Every time Bitcoin falls, Michael Saylor doubles the purchase price on the short positions, Norris said. He even sold bonds to get more money to buy, he added. “The stock market is currently the best way to express an opinion about Bitcoin. The company has invested all of its cash in bitcoin and borrowed a significant amount of money in bitcoin, ”said Norris. “In my estimation, the company will go bankrupt if the cryptocurrency falls.”

2) The MicroStrategy Reward

MicroStrategy trades at a premium on the total value of Bitcoin investments. “Even if [people] don’t share my opinion that the cryptocurrency is fundamentally worthless,” says Norris, “there are cheaper ways to buy Bitcoin without this premium. When a bitcoin fund is started it should attract a lot of people who are currently invested in MicroStragety.


Barry Norris also has short positions on Coinbase and gives three reasons why he will continue to short the stocks.

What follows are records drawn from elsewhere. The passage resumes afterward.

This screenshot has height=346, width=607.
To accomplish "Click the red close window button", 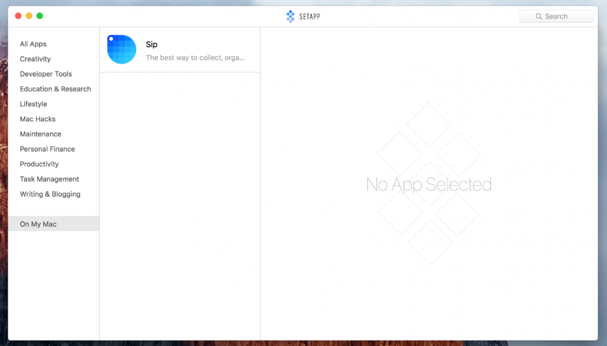I will click(x=18, y=16).
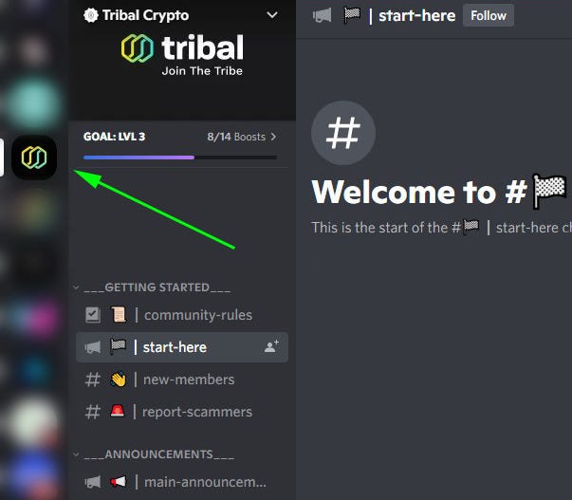The image size is (572, 500).
Task: Open the 8/14 Boosts details arrow
Action: pyautogui.click(x=273, y=137)
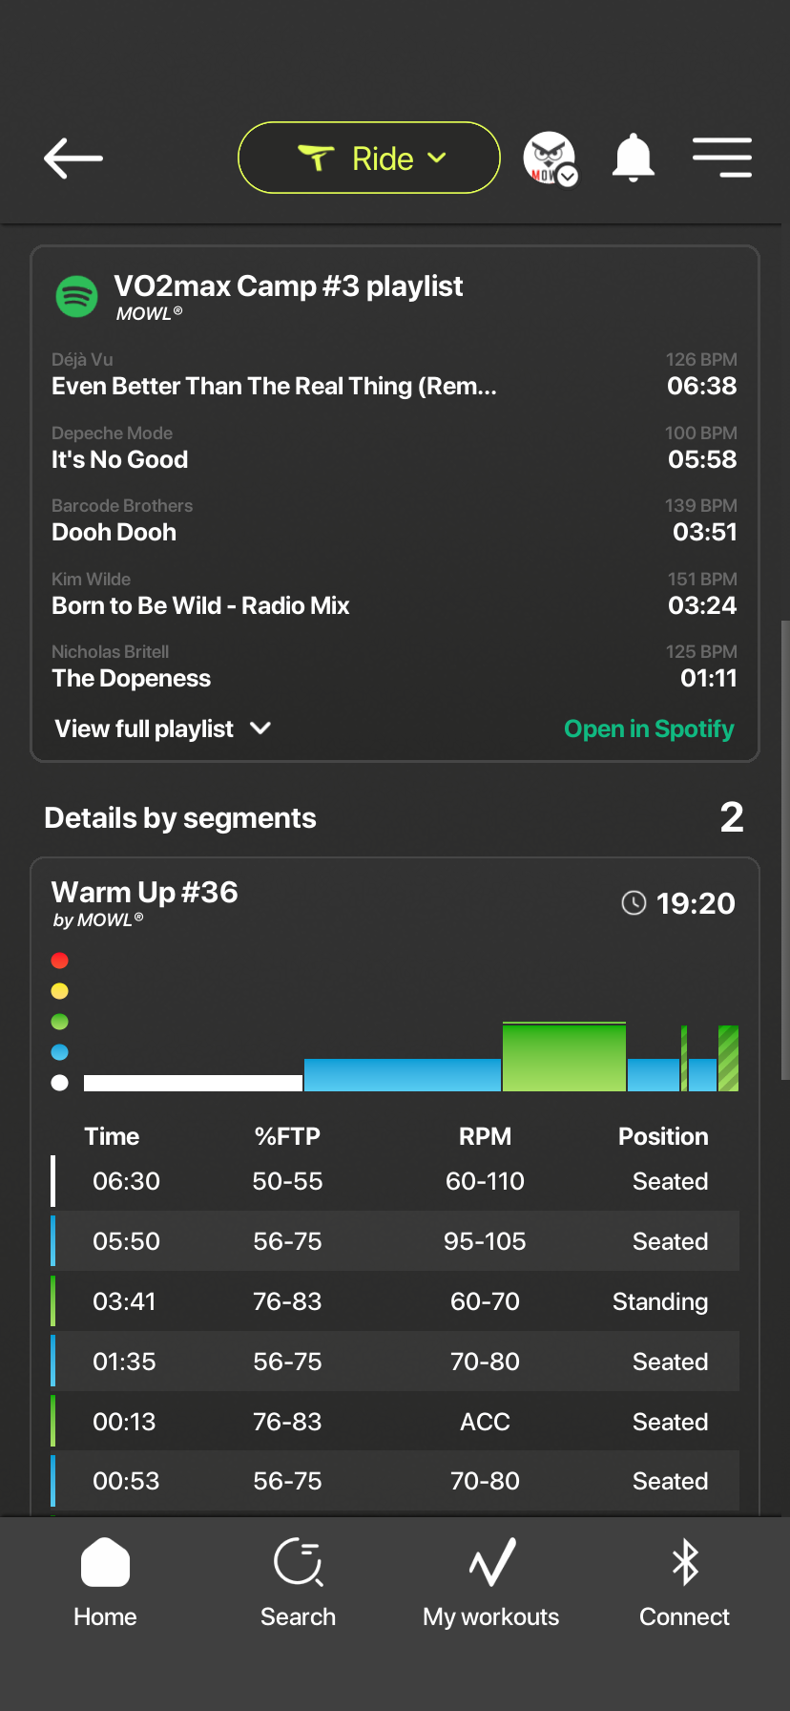Tap the back arrow icon

pyautogui.click(x=73, y=158)
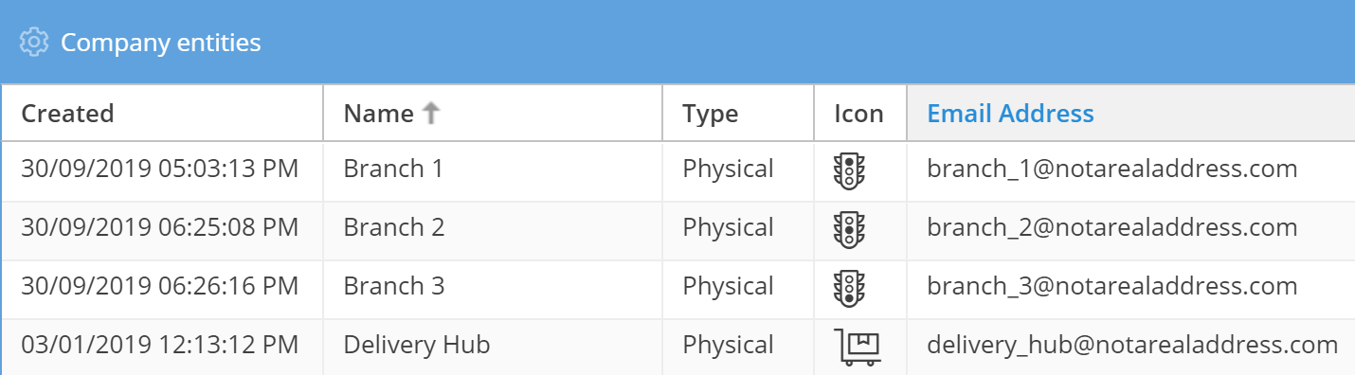Screen dimensions: 1355x375
Task: Open the Branch 1 entity row
Action: pyautogui.click(x=678, y=170)
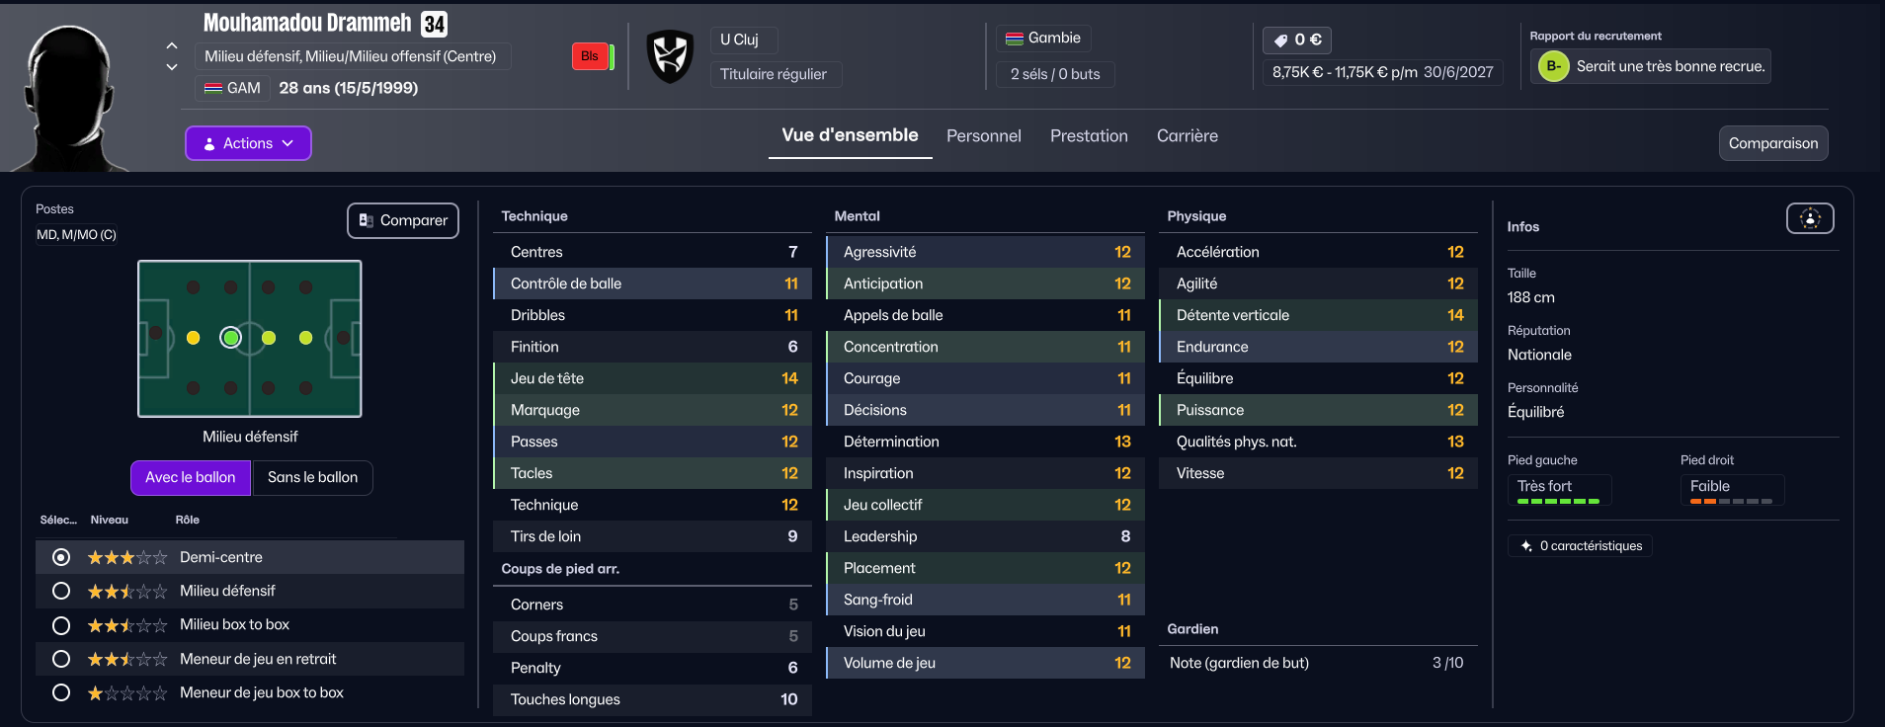Open the Actions dropdown menu
This screenshot has width=1885, height=727.
[248, 143]
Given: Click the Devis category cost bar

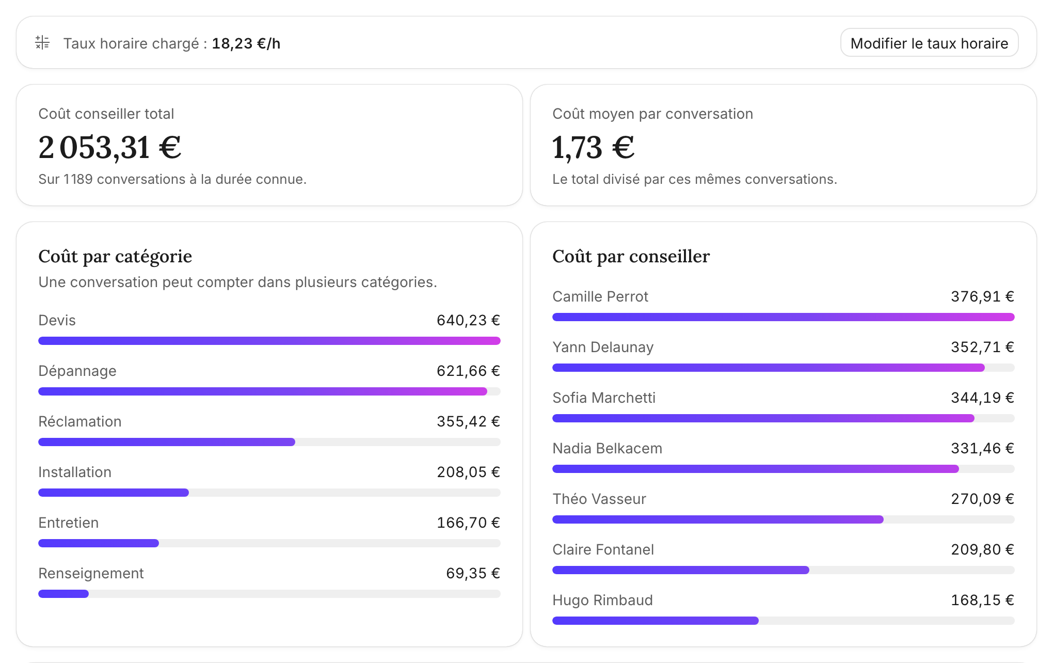Looking at the screenshot, I should (269, 341).
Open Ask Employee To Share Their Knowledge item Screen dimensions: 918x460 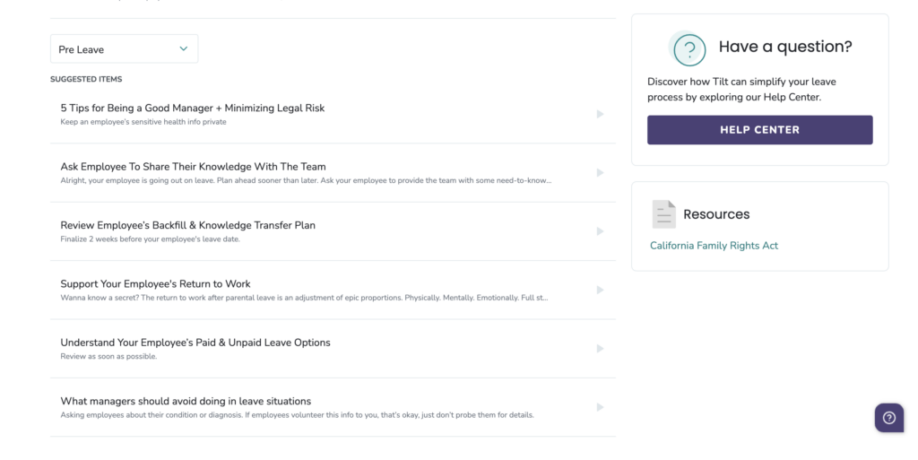click(x=333, y=173)
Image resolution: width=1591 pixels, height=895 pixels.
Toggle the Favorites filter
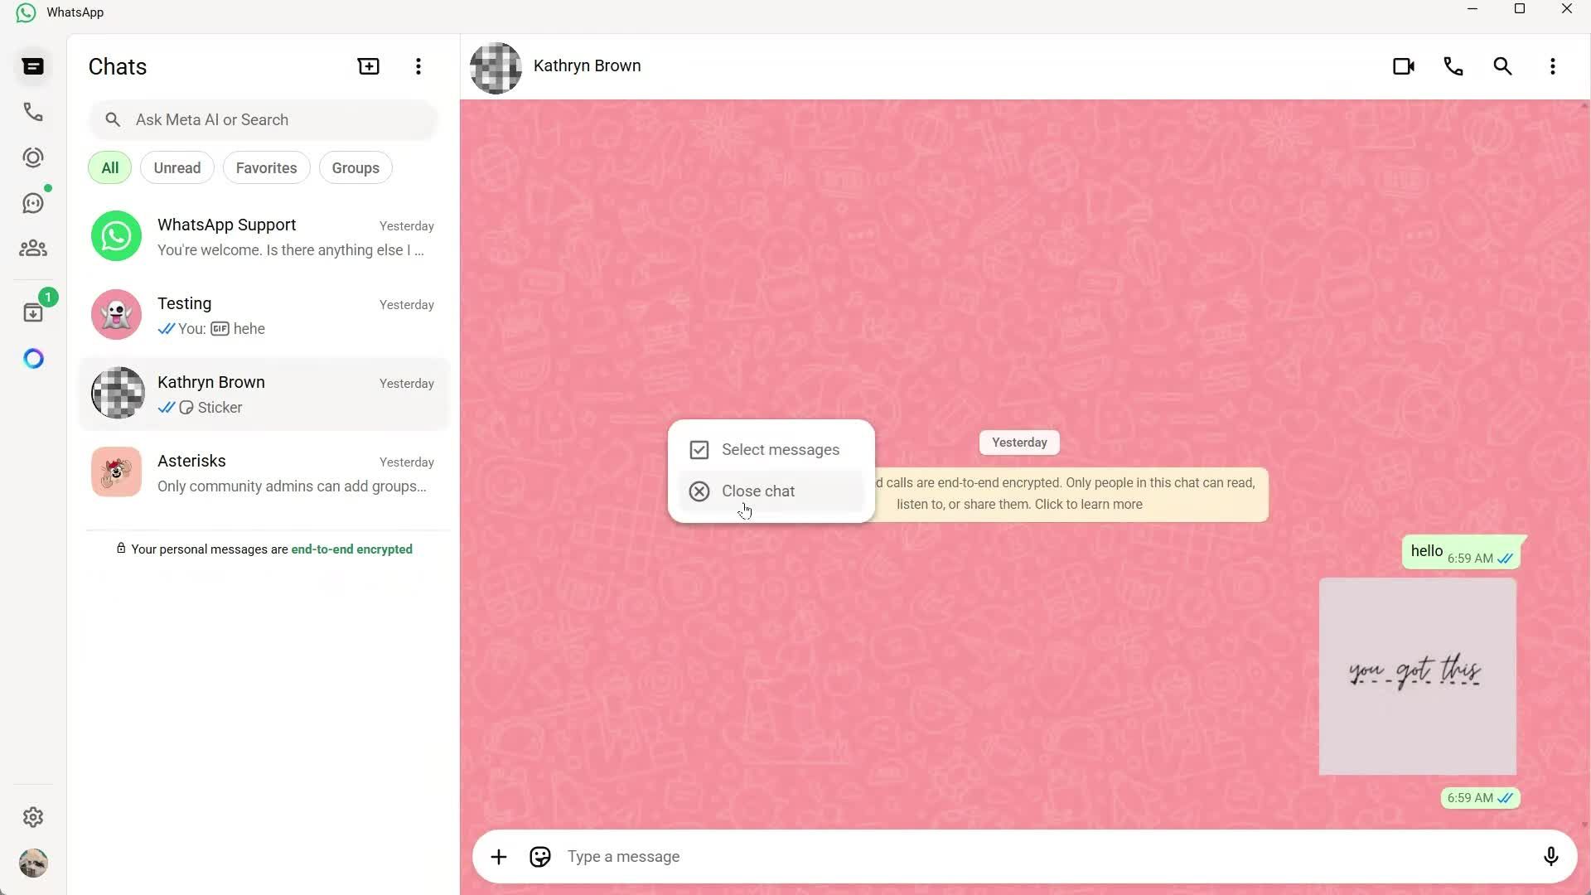click(266, 167)
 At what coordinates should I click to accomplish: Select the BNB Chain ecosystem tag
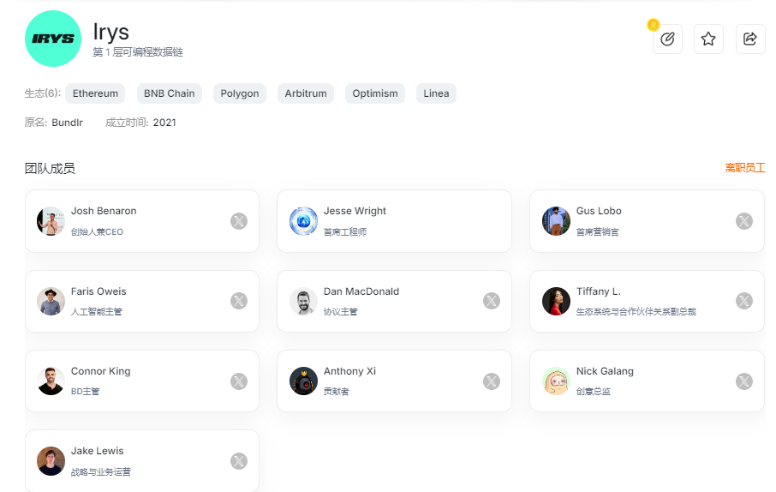point(169,93)
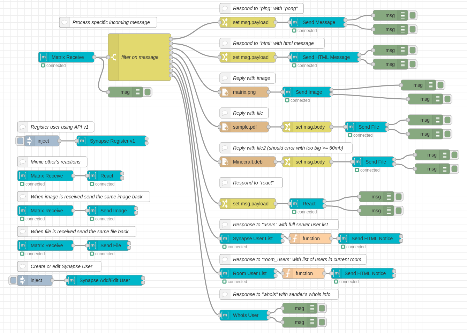The image size is (467, 333).
Task: Click the Matrix icon on Synapse Register v1
Action: click(x=82, y=141)
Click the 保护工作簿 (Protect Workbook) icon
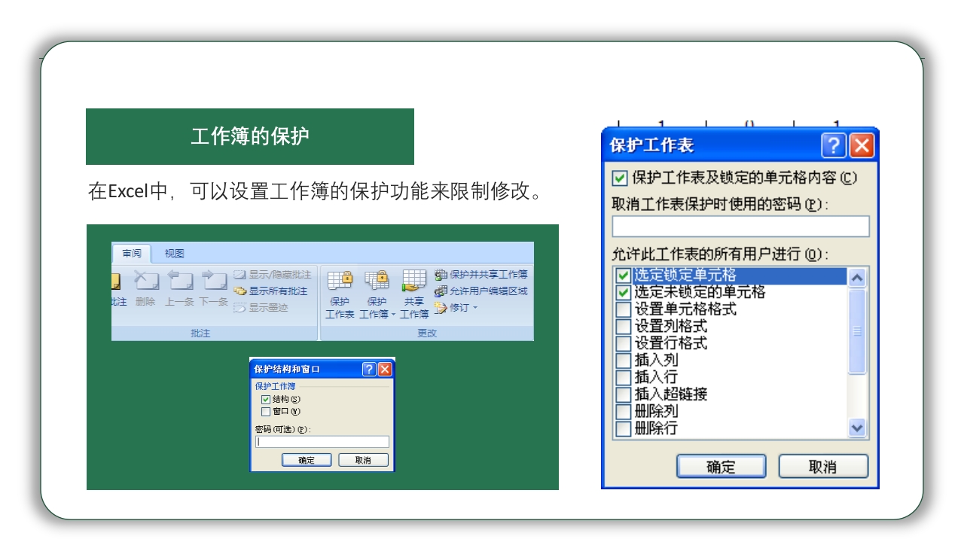The height and width of the screenshot is (542, 964). point(376,279)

Graph of Coinbase stock over a year Graph of Coinbase stock over a year Markets Insider

1) Crypto trading is underregulated

Regulation is inevitable, explained Norris. This week, the UK regulator clung to the Binance trading platform and other crypto companies that lack the appropriate anti-money laundering and “know-your-customer” processes. “The fact is, crypto trading is barely regulated compared to stock trading. I think that’s wrong, ”said Norris.

2) The stocks are overvalued

Investors should also look at comparable exchanges to understand how Coinbase is valued, according to Norris. Coinbase has a market capitalization of 45.5 billion euros compared to the Nasdaq at 23.5 billion euros. “If you look at Coinbase’s market capitalization, it’s twice that of the Nasdaq,” said Norris. “That gives you an idea of ​​how overvalued the stocks are compared to something [similar] that is very well recognized and established.”

3) Above average commissions

The average commission for a crypto trade is between 1.5 percent and 2 percent, explained Norris. There are also fees for custody and financing, says Norris. “If you add all of the fees together, the total is almost five percent,” said Norris. Of course, they hope that the value is so volatile that people don’t notice. ”That is a bit of a paradox. Bitcoin is actually supposed to avoid the middleman. Instead, exchanges charge substantial commissions, he said. “It’s the middlemen on the crypto trading platforms that extract huge profits for 99 percent of all crypto transactions,” says Norris.

Real estate instead of crypto

Norris is optimistic about real estate companies in Europe and the US. House prices are booming for a number of reasons. After the 2008 financial crisis, there was almost a decade in which very few houses were built to meet the needs of the population. “The industry actually has to build too much. For a decade, companies would have to build two million houses a year to have enough available, ”says Norris.

In addition, the pandemic means that many more people are working at home, moving away from cities and mortgage rates are very low. “I think US housing is likely to be one of the top performing industries over the next decade,” says Norris.